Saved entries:
= = = = =
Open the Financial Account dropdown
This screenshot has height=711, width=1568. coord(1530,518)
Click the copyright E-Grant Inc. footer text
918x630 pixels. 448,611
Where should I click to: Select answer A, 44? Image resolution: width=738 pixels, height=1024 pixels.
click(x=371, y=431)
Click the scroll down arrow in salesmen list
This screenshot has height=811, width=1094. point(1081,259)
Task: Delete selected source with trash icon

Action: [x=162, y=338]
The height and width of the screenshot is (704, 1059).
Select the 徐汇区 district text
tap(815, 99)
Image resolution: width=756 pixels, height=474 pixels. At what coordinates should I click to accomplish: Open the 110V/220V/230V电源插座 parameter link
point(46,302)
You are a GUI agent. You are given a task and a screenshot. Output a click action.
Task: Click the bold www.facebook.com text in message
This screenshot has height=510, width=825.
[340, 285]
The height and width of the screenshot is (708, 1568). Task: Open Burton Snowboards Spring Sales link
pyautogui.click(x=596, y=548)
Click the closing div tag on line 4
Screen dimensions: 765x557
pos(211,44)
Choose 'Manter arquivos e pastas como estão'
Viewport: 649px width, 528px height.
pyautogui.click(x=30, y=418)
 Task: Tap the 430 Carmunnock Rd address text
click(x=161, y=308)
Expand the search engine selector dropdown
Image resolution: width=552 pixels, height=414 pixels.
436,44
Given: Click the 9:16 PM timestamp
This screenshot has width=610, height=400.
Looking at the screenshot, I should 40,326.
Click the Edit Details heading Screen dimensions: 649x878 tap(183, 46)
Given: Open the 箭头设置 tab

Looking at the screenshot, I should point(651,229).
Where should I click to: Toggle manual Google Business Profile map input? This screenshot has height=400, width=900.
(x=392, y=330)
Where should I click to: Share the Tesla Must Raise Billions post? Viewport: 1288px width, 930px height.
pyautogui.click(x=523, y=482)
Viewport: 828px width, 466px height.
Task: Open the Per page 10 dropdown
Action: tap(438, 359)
= = = = =
Task objective:
Please retype all of the lines above exactly as they stand.

Output below:
Open the Financial Account dropdown
This screenshot has height=711, width=1568. coord(1530,518)
Click the copyright E-Grant Inc. footer text
918x630 pixels. 448,611
Where should I click to: Select answer A, 44? Image resolution: width=738 pixels, height=1024 pixels.
click(x=371, y=431)
Click the scroll down arrow in salesmen list
This screenshot has height=811, width=1094. point(1081,259)
Task: Delete selected source with trash icon

Action: [x=162, y=338]
The height and width of the screenshot is (704, 1059).
Select the 徐汇区 district text
tap(815, 99)
Image resolution: width=756 pixels, height=474 pixels. At what coordinates should I click to accomplish: Open the 110V/220V/230V电源插座 parameter link
point(46,302)
You are a GUI agent. You are given a task and a screenshot. Output a click action.
Task: Click the bold www.facebook.com text in message
This screenshot has height=510, width=825.
[340, 285]
The height and width of the screenshot is (708, 1568). Task: Open Burton Snowboards Spring Sales link
pyautogui.click(x=596, y=548)
Click the closing div tag on line 4
Screen dimensions: 765x557
pos(211,44)
Choose 'Manter arquivos e pastas como estão'
Viewport: 649px width, 528px height.
pyautogui.click(x=30, y=418)
 Task: Tap the 430 Carmunnock Rd address text
click(x=161, y=308)
Expand the search engine selector dropdown
Image resolution: width=552 pixels, height=414 pixels.
436,44
Given: Click the 9:16 PM timestamp
This screenshot has width=610, height=400.
Looking at the screenshot, I should 40,326.
Click the Edit Details heading Screen dimensions: 649x878 tap(183, 46)
Given: Open the 箭头设置 tab

Looking at the screenshot, I should point(651,229).
Where should I click to: Toggle manual Google Business Profile map input? This screenshot has height=400, width=900.
(x=392, y=330)
Where should I click to: Share the Tesla Must Raise Billions post? Viewport: 1288px width, 930px height.
pyautogui.click(x=523, y=482)
Viewport: 828px width, 466px height.
Task: Open the Per page 10 dropdown
Action: tap(438, 359)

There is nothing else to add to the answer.